In turn, exporters can dedicate the upfront capital towards business growth, marketing activities, new production cycles, and much more, while the buyer still gets to reap the benefits of flexible payment.
Build mutually beneficial, long-term relationships
Another key strategy for staying competitive in global trade is to develop strong relationships with suppliers, customers, and other key stakeholders. This can help to build trust, reduce the risk of disputes, and ensure that all parties are working together towards a common goal.
Building relationships does not happen overnight, but trade fairs, expos, conferences and exhibitions can be good places to start liaising with potential suppliers, customers and partners. The more face-to-face, virtual or hybrid events you can attend will help you establish a strong presence in markets that you are entering, while also allowing your contacts to learn more about your company, ethos, values, conditions, products, and much more.
Another fantastic way to begin attracting the right types of customers, suppliers and partners – and building relationships with them – is to use digital platforms correctly. Specifically, in no particular order, invest in a professional website, high-quality branding, and develop a cohesive, solid marketing strategy for reaching customers online.
Furthermore, if you are selling highly technical or sophisticated products, ensure your digital platforms use professional imagery of them and their intricate details to ensure they are as ‘valuable’ as possible. Quite often, online consumers are drawn to eye-catching imagery, which can be taken with a reputable DSLR camera. Having a solid portfolio of images to use on your website and marketing materials will go a long way in promoting your products and increasing visibility in target markets.

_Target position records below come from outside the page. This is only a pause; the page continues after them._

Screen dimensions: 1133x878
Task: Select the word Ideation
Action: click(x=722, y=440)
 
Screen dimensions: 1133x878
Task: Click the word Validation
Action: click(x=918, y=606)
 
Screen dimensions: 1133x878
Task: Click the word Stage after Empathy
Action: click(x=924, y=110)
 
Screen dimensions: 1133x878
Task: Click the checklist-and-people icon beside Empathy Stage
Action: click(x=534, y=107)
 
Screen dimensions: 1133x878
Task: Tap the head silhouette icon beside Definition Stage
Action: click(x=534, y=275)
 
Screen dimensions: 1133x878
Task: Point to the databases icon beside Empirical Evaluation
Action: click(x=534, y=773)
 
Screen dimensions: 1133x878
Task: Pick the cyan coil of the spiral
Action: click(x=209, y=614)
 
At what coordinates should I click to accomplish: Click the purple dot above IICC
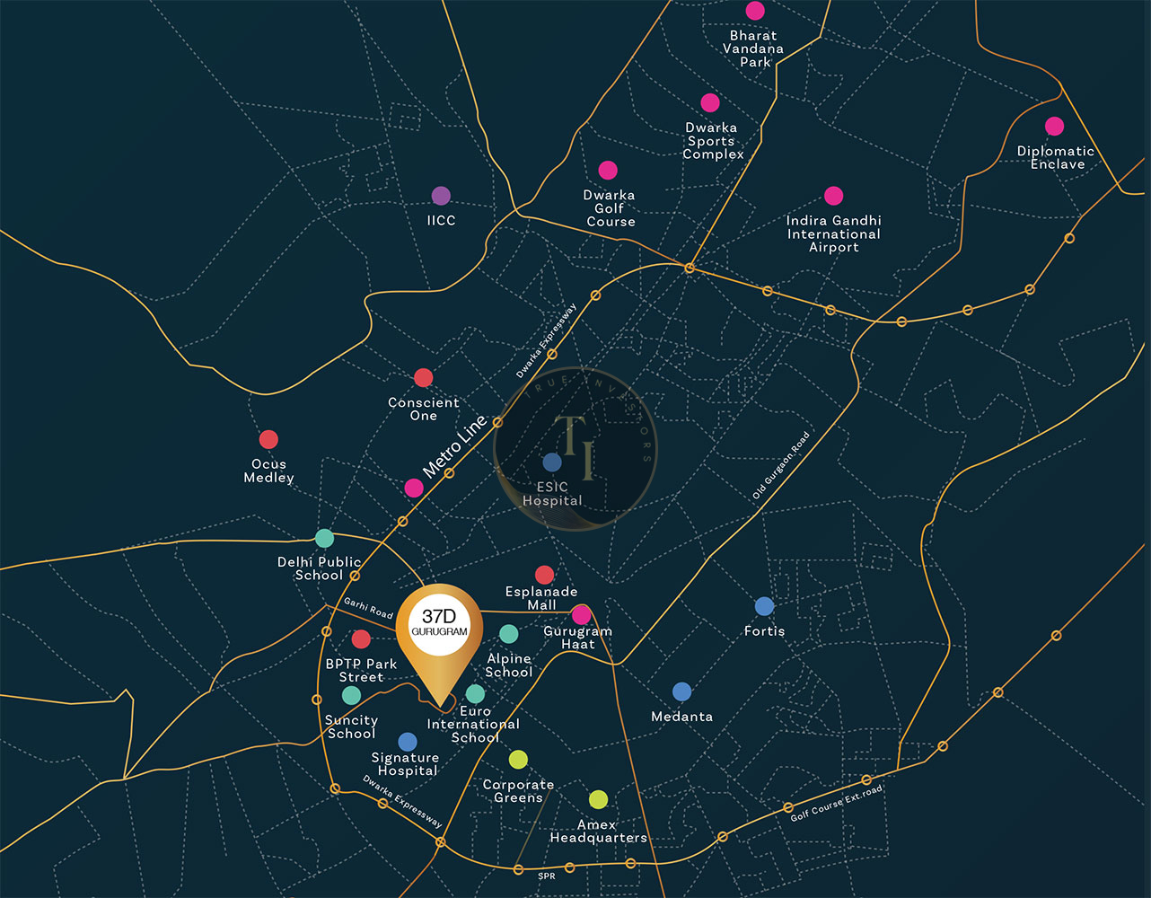point(441,196)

Expand your knowledge of other regions and legislation
Another important strategy is to stay up-to-date with changes in regulations, laws, and taxes that may impact your exports. This can be a complex and time-consuming task, given the many geographies and regions that you may need to navigate. Exporters often find that expanding internationally poses challenges that they had not previously considered, such as economic, political, social, and cultural differences in the markets and regions they are entering.
To help with this, exporters can use digital tools, such as trade databases and online legal resources, to access information about regulations and taxes in different countries. They can also work with trade experts and consultants to ensure that they comply with all relevant regulations and laws, and to identify any potential risks and opportunities.
Enhance product development
Finally, exporters can improve their competitiveness by investing in the development of new products and services that meet the needs of their customers. This can help them stay ahead of the curve and respond to changing market trends and consumer preferences.
Investing in research and development can also help exporters develop new technologies and production processes, which can help to reduce costs, improve quality, and increase efficiency.
What’s the right way to outpace competition?
The short and concluding answer is that there is no right way, but equally, there is no wrong way either. Ultimately, your success as an exporter is down to the strategy or strategies that you implement collectively to push your business ahead of your competitors.
It’s important to remember you have access to plenty of digital supply chain tools, many of which are accessible from the comfort of your own home, which can lend a helping hand in your quest to branch out beyond your home country’s shores.